One thing to note from the previous examples is that the Polars dataframes are added to the Excel worksheet as Excel Data Tables. This can be seen from the green corner symbol in the bottom right of the dataframe values and from the table view:

_images/polars_table_range.png

Tables are a useful Excel data representation that is analogous to a Python dataframe. We can also use the table properties as well as some of the Polars write_excel() options to add some more formatting to the previous example:

from datetime import date
import polars as pl

# Create a Pandas dataframe with some sample data.
df = pl.DataFrame(
    {
        "Dates": [date(2023, 1, 1), date(2023, 1, 2), date(2023, 1, 3)],
        "Strings": ["Alice", "Bob", "Carol"],
        "Numbers": [0.12345, 100, -99.523],
    }
)

# Write the dataframe to a new Excel file with formatting options.
df.write_excel(
    workbook="polars_format_custom.xlsx",

    # Set an alternative table style.
    table_style="Table Style Medium 4",

    # See the floating point precision for reals.
    float_precision=6,

    # Set an alternative number/date format for Polar Date types.
    dtype_formats={pl.Date: "yyyy mm dd;@"},

    # Add totals to the numeric columns.
    column_totals=True,

    # Autofit the column widths.
    autofit=True,
)
_images/polars_format_custom.png

(See the full example at Example: Polars custom format example).
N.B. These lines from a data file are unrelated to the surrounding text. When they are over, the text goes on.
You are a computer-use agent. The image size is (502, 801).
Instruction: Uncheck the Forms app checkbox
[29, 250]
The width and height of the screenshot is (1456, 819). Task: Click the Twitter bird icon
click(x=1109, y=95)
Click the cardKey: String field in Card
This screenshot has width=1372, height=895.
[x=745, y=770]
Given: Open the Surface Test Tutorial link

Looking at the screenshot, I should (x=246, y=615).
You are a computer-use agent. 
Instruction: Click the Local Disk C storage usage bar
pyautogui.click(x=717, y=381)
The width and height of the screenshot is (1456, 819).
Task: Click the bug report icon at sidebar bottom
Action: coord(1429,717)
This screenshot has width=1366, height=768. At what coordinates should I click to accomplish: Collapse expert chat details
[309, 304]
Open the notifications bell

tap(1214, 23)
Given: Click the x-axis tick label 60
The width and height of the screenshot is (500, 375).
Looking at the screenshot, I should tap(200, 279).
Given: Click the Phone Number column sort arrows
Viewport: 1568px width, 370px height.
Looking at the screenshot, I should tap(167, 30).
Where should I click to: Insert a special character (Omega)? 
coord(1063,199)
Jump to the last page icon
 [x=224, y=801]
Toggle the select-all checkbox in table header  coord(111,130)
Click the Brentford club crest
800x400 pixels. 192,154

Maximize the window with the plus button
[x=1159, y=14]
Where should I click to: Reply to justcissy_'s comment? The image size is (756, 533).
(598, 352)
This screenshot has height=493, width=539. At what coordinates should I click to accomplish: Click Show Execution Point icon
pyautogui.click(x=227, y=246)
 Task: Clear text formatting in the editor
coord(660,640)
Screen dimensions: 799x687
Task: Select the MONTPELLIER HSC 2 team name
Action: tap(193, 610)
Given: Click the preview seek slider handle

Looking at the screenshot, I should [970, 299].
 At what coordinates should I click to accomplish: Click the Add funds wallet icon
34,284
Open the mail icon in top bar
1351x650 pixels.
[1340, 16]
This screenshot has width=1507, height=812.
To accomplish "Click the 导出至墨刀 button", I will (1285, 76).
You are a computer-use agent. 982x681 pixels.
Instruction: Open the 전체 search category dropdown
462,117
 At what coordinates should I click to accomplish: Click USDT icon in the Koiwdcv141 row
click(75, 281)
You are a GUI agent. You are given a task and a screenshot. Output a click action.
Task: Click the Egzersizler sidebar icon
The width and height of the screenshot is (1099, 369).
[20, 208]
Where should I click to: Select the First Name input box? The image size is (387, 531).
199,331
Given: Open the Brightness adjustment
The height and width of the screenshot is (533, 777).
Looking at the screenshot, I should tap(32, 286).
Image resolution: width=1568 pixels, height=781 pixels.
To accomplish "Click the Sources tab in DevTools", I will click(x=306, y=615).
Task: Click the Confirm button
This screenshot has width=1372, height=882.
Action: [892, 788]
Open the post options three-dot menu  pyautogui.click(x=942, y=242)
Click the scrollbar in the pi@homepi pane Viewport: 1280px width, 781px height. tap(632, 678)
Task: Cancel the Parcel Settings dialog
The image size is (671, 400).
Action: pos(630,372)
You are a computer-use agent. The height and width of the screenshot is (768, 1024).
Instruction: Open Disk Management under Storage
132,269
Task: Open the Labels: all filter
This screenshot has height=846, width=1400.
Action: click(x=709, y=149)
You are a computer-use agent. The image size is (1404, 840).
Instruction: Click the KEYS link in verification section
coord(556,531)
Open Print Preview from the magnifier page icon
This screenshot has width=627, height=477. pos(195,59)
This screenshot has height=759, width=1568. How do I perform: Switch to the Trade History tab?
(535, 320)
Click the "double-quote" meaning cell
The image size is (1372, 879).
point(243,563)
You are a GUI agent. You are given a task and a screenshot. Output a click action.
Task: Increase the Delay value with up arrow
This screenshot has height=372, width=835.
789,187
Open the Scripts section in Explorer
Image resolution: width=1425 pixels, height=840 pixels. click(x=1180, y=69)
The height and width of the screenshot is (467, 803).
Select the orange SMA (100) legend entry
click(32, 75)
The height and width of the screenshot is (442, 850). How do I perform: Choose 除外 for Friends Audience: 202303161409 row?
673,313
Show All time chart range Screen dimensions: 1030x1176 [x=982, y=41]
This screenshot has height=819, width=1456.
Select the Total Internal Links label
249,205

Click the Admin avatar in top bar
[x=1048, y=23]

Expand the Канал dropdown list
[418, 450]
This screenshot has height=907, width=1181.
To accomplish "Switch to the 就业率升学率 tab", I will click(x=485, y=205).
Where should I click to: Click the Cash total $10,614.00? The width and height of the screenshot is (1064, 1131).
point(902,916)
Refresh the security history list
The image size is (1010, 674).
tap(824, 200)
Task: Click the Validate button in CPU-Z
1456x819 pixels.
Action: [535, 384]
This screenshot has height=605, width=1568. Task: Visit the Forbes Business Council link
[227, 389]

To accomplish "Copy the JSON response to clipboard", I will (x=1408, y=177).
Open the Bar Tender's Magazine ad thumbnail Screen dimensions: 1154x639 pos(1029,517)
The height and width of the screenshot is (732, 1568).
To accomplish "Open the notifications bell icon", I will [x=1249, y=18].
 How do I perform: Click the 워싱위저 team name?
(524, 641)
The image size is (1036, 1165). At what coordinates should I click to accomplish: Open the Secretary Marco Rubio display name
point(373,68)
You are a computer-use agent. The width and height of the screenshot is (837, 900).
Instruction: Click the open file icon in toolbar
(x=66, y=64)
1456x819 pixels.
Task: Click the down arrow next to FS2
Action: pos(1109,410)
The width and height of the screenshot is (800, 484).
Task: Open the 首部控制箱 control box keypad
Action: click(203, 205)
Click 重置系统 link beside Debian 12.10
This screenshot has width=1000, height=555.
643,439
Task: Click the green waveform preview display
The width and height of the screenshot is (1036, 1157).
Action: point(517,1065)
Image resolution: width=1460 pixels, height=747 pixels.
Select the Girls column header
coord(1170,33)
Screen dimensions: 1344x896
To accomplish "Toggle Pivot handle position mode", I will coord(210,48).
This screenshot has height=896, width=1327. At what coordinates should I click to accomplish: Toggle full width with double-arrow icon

Adding Sparklines to the output dataframe#

We can also add sparklines to the dataframe output:

import polars as pl
from polars.datatypes import INTEGER_DTYPES

df = pl.DataFrame(
    {
        "Zone": ["North", "South", "East", "West", "Central"],
        "Q1": [100, 55, -20, 0, 35],
        "Q2": [30, -10, 15, 60, 20],
        "Q3": [-50, 0, 40, 80, 80],
        "Q4": [75, 55, 25, -10, -55],
    }
)

# Write the dataframe with sparklines and some additional formatting.
df.write_excel(
    workbook="polars_sparklines.xlsx",

    # Set an alternative table style.
    table_style="Table Style Light 2",

    # Specify an Excel number format for integer types.
    dtype_formats={INTEGER_DTYPES: "#,##0_);(#,##0)"},

    # Configure sparklines to the dataframe.
    sparklines={
        # We use the default options with just  the source columns.
        "Trend": ["Q1", "Q2", "Q3", "Q4"],

        # We also add a customized sparkline type, with a positioning directive.
        "Change": {
            "columns": ["Q1", "Q2", "Q3", "Q4"],
            "insert_after": "Zone",
            "type": "win_loss",
        },
    },
    column_totals=["Q1", "Q2", "Q3", "Q4"],

    # Hide the default gridlines on the worksheet.
    hide_gridlines=True,
)

Output:

_images/polars_sparklines.png

(See the full example at Example: Polars Excel output with sparklines).

See also Working with Sparklines.